Léa Lublin
Scénographie et édition d’exposition

- Date
- Novembre 2025
- Contexte
- Projet scolaire — travail individuel
- Lieu
- Le Havre — Fort de Tourneville
- Type
- Édition
- Mots-clés
- Scénographie d’expositionÉditionMédiationParcours immersifDesign graphique
Nous devions effectuer une sélection de pièces de l’artiste Léa Lublin, créer une exposition fictive de son travail et lui trouver un nom. Ensuite, nous devions déterminer l’espace d’exposition au Fort de Tourneville au Havre, et proposer une narration cohérente dans l’espace d’exposition.
Intention
J’ai choisi le nom de « La Révolte de Léa Lublin » pour cette exposition car son travail m’est apparu comme un véritable cri du cœur et une grande nécessité de changer les choses.
Parcours et œuvres
J'ai sélectionné cinq œuvres emblématiques de Léa Lublin, réparties dans l'ensemble du Fort de Tourneville. Cette implantation poursuit un double objectif : faire découvrir aux visiteurs un patrimoine havrais méconnu et chargé d'histoire, tout en faisant écho aux œuvres participatives de l'artiste. En dispersant les étapes entre la salle du Tetris, le préau et les cours ouvertes, le spectateur devient acteur de sa visite, invité à se déplacer et à faire l'expérience physique de la démarche de Léa Lublin.

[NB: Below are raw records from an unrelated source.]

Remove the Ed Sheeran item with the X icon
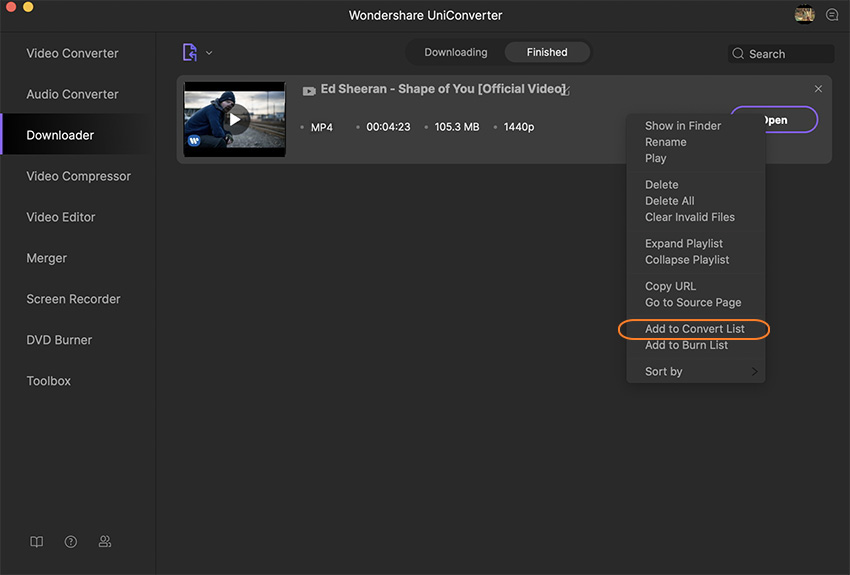Image resolution: width=850 pixels, height=575 pixels. 818,89
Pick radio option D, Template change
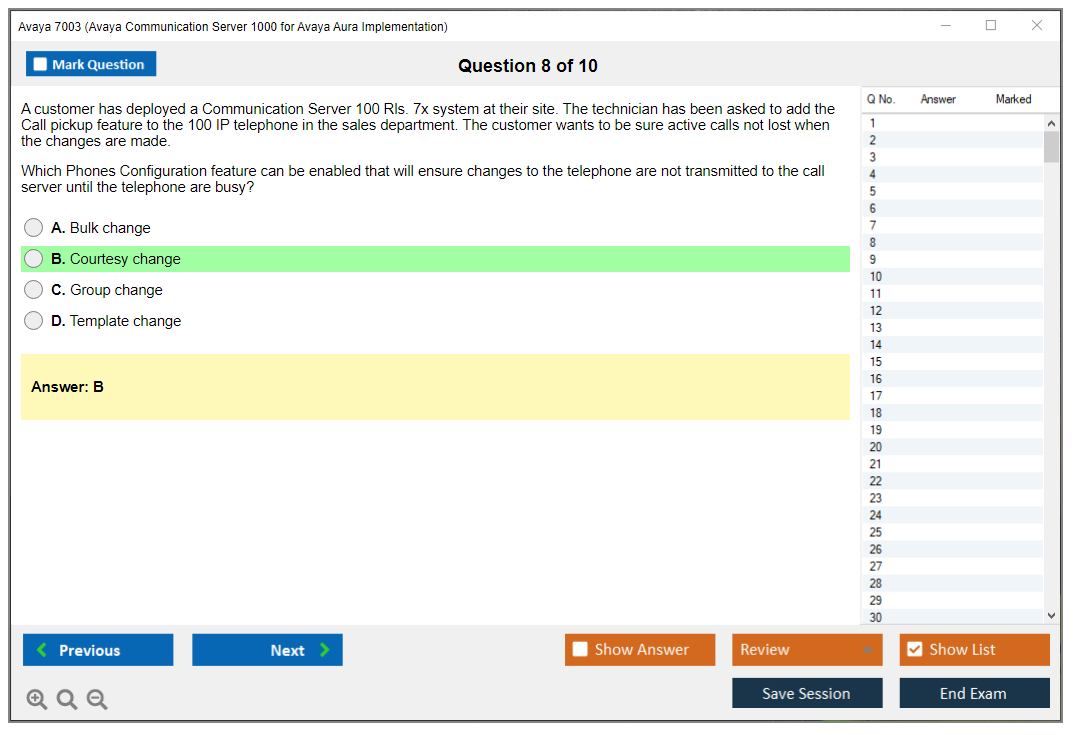Viewport: 1075px width, 735px height. click(x=34, y=321)
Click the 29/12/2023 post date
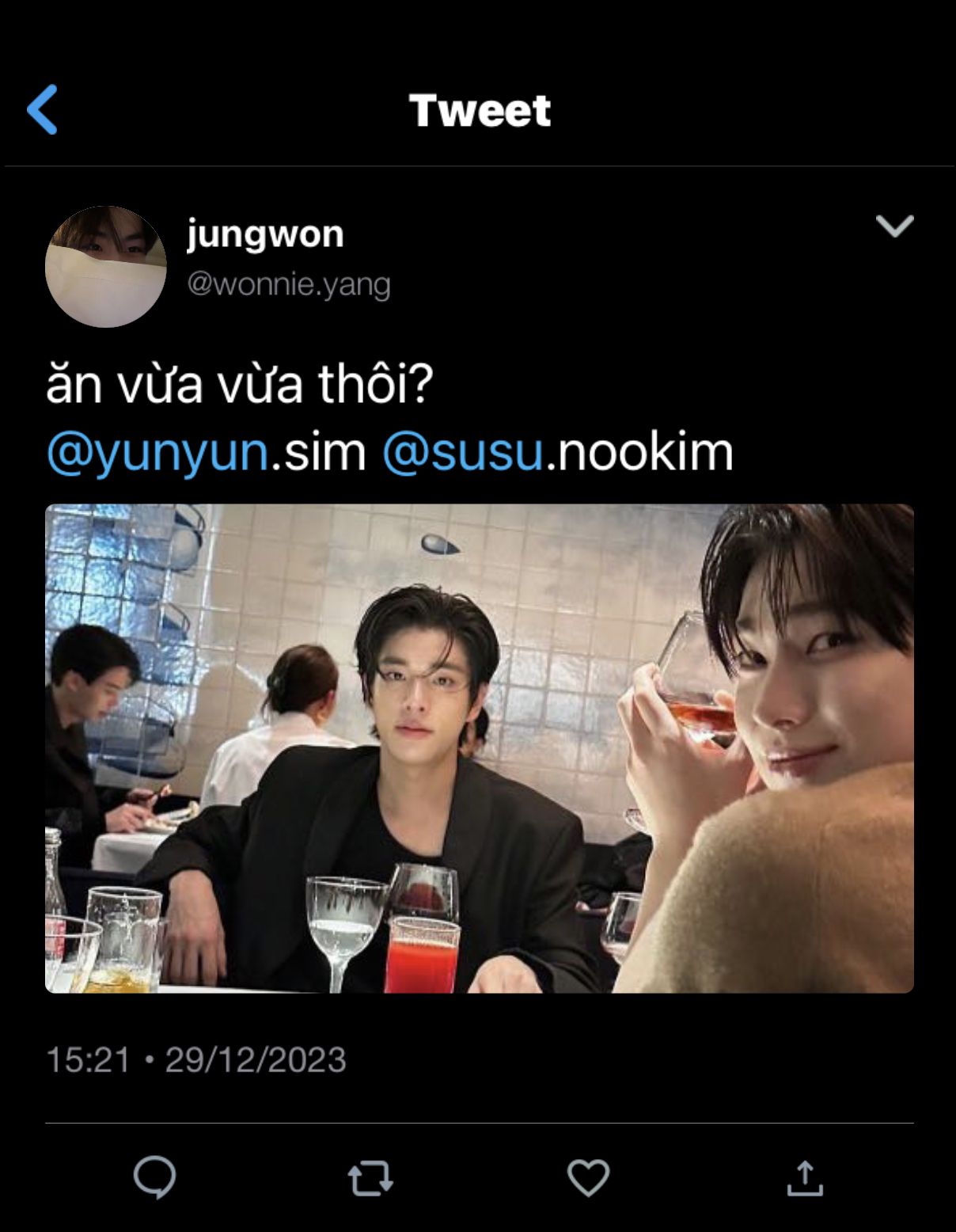Image resolution: width=956 pixels, height=1232 pixels. click(256, 1059)
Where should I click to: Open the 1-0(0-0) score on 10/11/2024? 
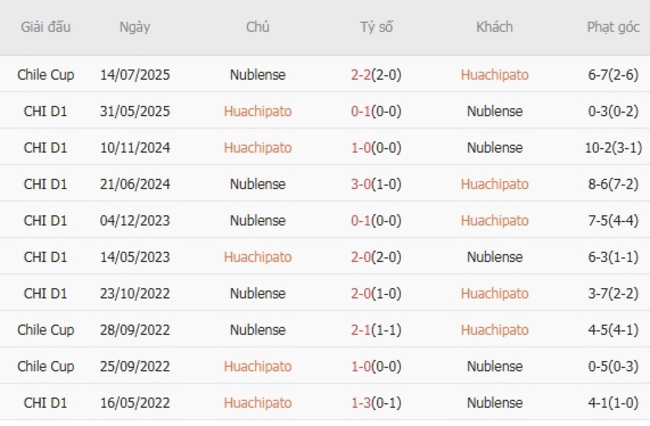(x=376, y=148)
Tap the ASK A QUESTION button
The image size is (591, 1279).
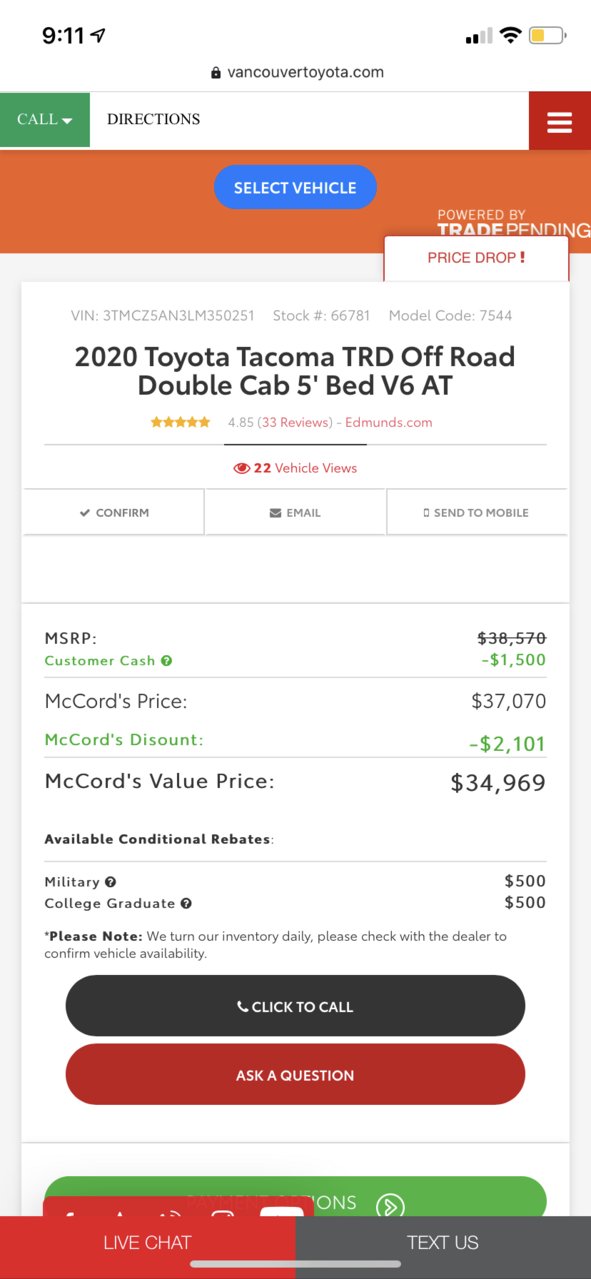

Voir Clair : La Gioconda aux Essuies-Glace
Lieu : Salle du Tetris
Reproduction de la Joconde sous verre équipée d’essuie-glaces et d’une poire à eau. Exposée seule sur un grand mur blanc lumineux, elle réinterprète la scénographie du Louvre et invite le public à pomper l’eau pour voir clair à travers l’effigie sacralisée.
Mon Fils
Lieu : Grande galerie
Performance où l’artiste installe son enfant et son lit au cœur du musée. L’espace étendu crée une mise à distance progressive : le spectateur choisit d’entrer ou non dans l’intimité de l’action artistique et maternelle.
Dedans / Dehors le musée
Lieu : Le Préau & cours
Installation interdisciplinaire articulant extérieur et intérieur. Sous le préau, les œuvres suspendues sont traversées par les passants pour désacraliser l’institution culturelle et la mettre à disposition de tous.
Interrogations sur l’art
Lieu : Esplanade du Fort
Grande banderole imprimée de questions sur l’art installée dans l’espace public. Des divans psychanalytiques accueillent les passants filmés en train de répondre à la question : « Qu’est-ce que l’art ? »
Dissolution dans l’eau
Lieu : Bassin & cour extérieure
Point d’orgue du parcours : immersion et dissolution d’une bannière de stéréotypes sexistes, symbolisant un lâcher-prise salutaire pour repartir avec un regard affranchi sur le monde.
La feuille de salle
Le souhait de faire ressentir aux visiteurs la démarche créative de Léa Lublin se traduit dans la disposition des œuvres, mais aussi dans les supports de médiation.
Le cartel interactif
À la manière de son propre geste dans La Joconde aux essuie-glaces, où le visiteur devait actionner l’essuie-glace pour « voir clair » l’image, les cartels de cette exposition ne livrent leur contenu qu’après un geste actif du spectateur. Tirer la languette engage le visiteur dans un acte concret et grâce à son intervention le sens de l’œuvre se révèle, et non par une réception de l’information passive. Le choix du rose pour les supports a été fait pour détacher cette couleur de la connotation stigmatisante qu’on lui associe généralement, et en faire un vecteur d’affirmation engagée.